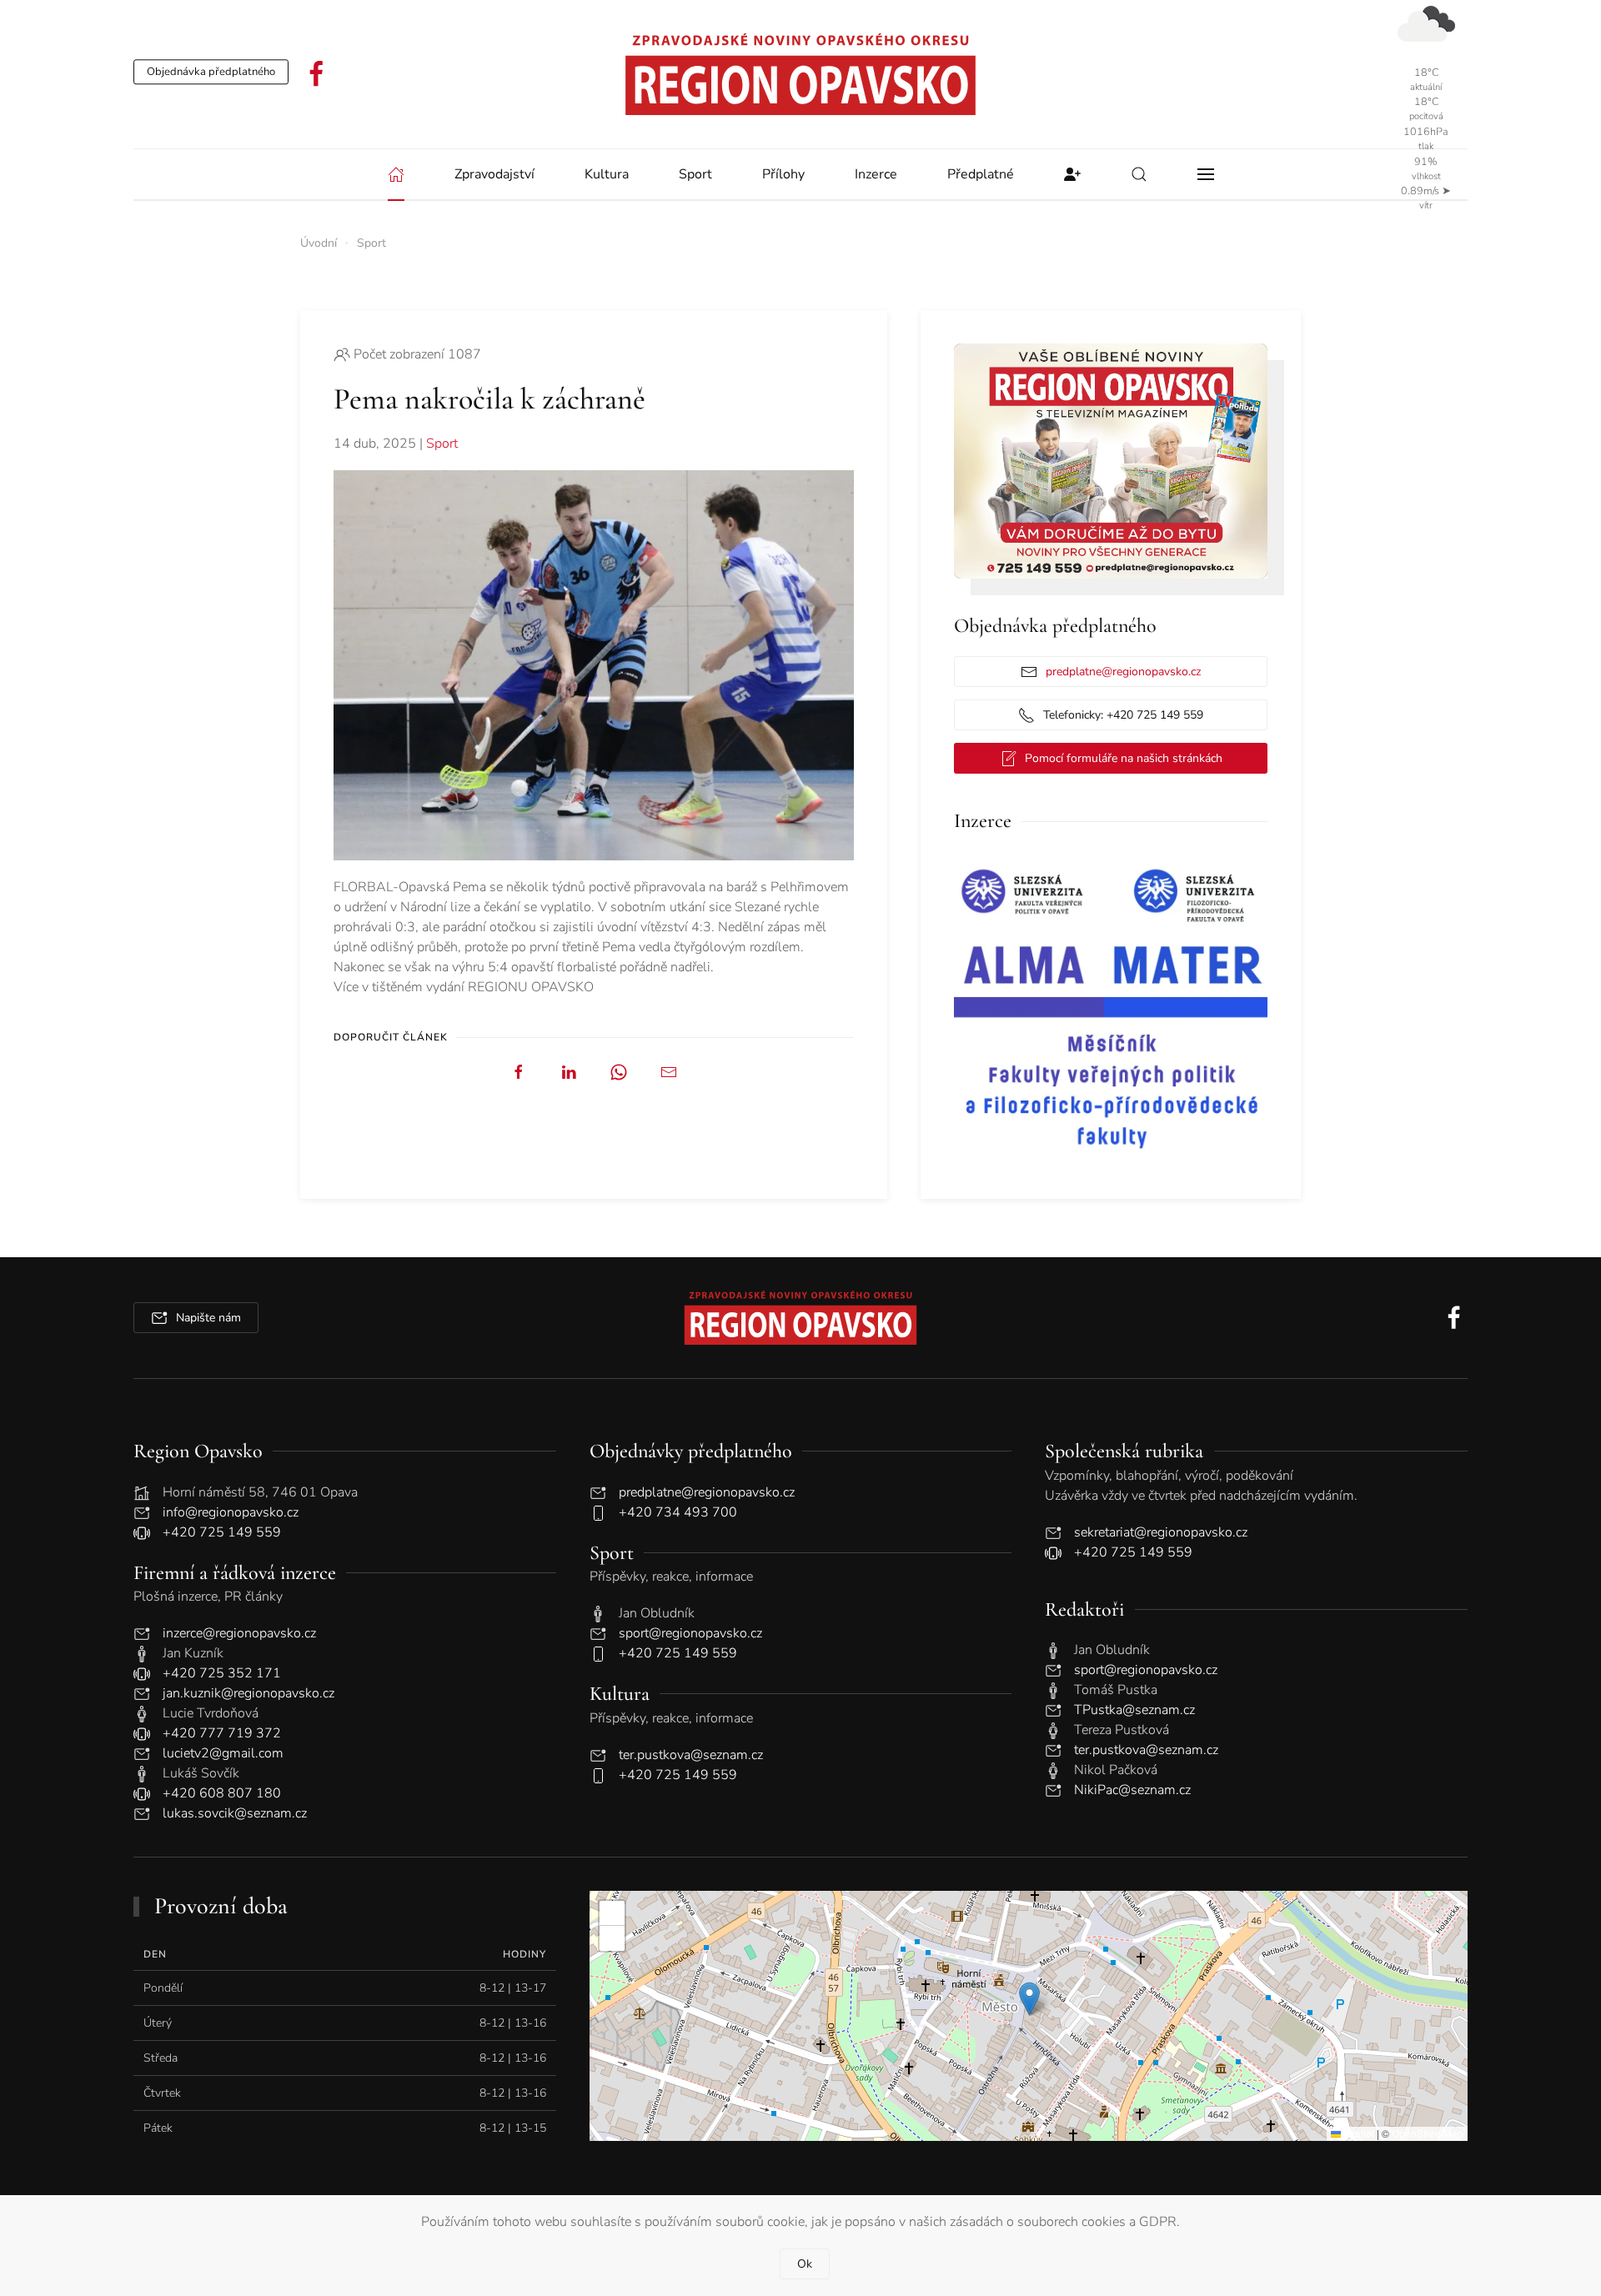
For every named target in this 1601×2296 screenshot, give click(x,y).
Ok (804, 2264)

##############################

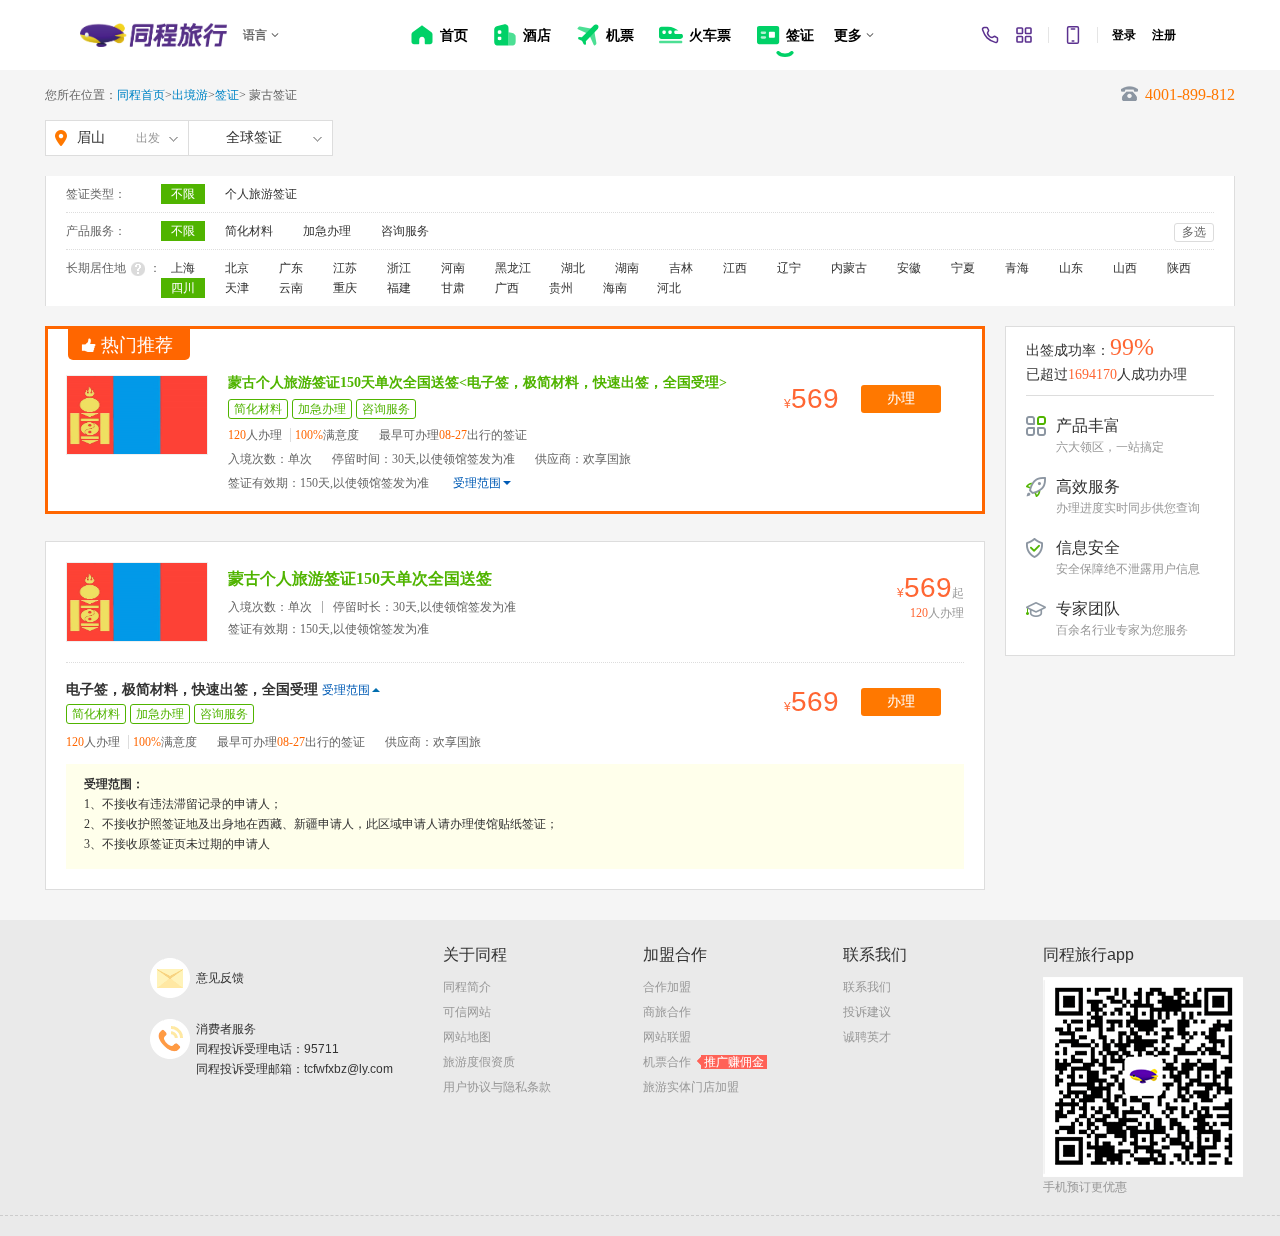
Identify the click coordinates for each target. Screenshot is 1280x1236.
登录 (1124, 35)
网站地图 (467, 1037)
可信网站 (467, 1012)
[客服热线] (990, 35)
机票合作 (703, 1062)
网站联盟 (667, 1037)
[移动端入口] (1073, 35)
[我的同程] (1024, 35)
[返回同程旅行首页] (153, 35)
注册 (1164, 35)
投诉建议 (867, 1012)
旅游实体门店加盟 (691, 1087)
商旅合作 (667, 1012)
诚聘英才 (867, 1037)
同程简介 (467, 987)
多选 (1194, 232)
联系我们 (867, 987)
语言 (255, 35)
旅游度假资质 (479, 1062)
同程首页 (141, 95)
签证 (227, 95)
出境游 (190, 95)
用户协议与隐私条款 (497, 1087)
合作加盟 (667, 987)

##############################

== Exercise ==
Using only the entries above, output the line with "商旅合作 (667, 1012)", the line with "合作加盟 (667, 987)", and all lines between them, exactly as they stand.

== Answer space ==
商旅合作 (667, 1012)
诚聘英才 (867, 1037)
同程简介 (467, 987)
多选 (1194, 232)
联系我们 (867, 987)
语言 (255, 35)
旅游度假资质 (479, 1062)
同程首页 (141, 95)
签证 (227, 95)
出境游 (190, 95)
用户协议与隐私条款 (497, 1087)
合作加盟 (667, 987)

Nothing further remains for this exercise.